Branches of Geochemistry:
It may also be considered a branch of Cosmochemistry. It is subdivided according to two standpoints.
- According to its (geologic) object of investigation.
- According to other specific points of view, e.g., method of investigation, practical applicability.
1. According to its (geologic) object of investigation:
(i) Lithogeochemistry:
Geochemistry of the Earth’s solid crust,
- Petrochemistry: Main components of the rocks
- Pedochemistry: Chemistry of soils
- Mineral chemistry: Major, minor, and trace elements of all minerals
(ii) Hydrogeochemistry:
Geochemistry of water (surface and groundwaters)
(iii) Biogeochemistry:
Geochemistry of living matter (fossils inclusive ─ organic geochemistry)
(iv) Atmogeochemistry:
Geochemistry of gases, especially of the atmosphere
(v) Cosmochemistry:
Chemistry of the extraterrestrial matter
2. According to other specific points of view:
(i) Isotope geochemistry:
Extension of the “normal” geochemistry to isotopes.

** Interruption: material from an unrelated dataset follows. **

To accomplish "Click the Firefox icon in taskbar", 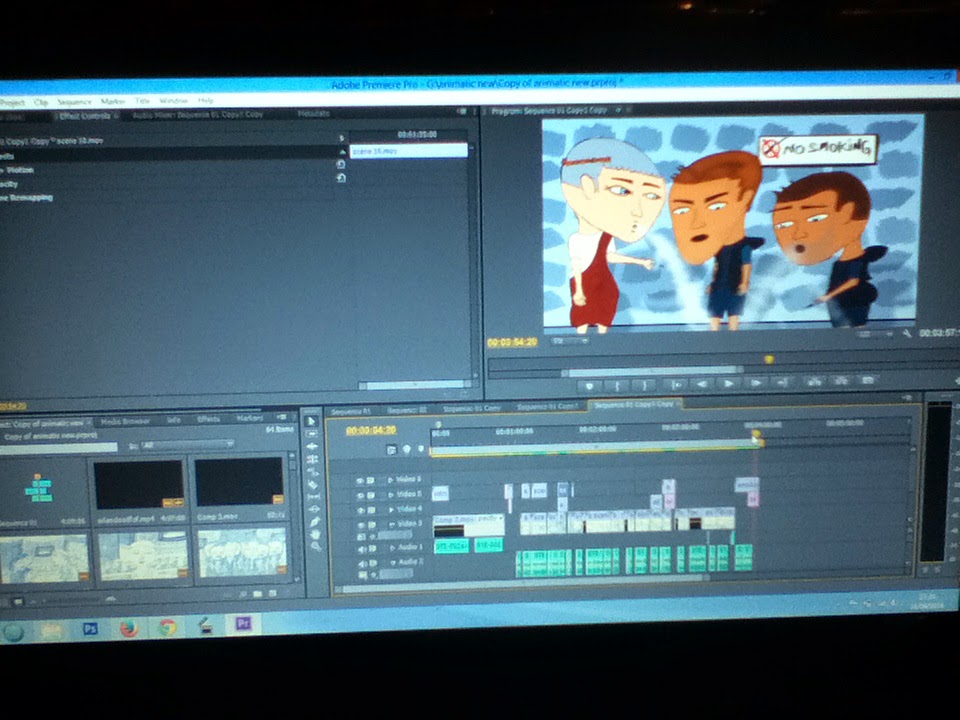I will click(x=129, y=628).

Detection and interpretation of the natural variations to isotopic distribution:
- Isotope Geology: Including radiogeology may be understood as the direct application of isotope geochemical knowledge and results to geological problems.
- Radio geochemistry: Geochemistry of radioactive elements and isotopes and the physical determination of age by means of stable and unstable isotopes.
(ii) Physical geochemistry:
Use of physicochemical laws for the clarification of geochemical distribution laws, especially by experimental determination (experimental geochemistry) of equilibrium between mineral phases and solution.
(iii) Trace-element geochemistry:
Determination of the laws of distribution of trace elements in minerals and rocks relating to problems of crystal-chemistry and genesis, and for the practical utilization of these elements.
(iv) Regional geochemistry:
Determination of geochemical characteristics of regional geologic units, especially of regional Clarke values, of geochemical provinces, petrochemical, and deposit province.
(v) Exploration geochemistry:
Use of the general and regional geochemical laws in geological exploration, especially in the exploration of ore deposits (geochemical prospecting).
(vi) Historical geochemistry:
Determination of the dependence of geochemical laws and factors on the geological history of the Earth.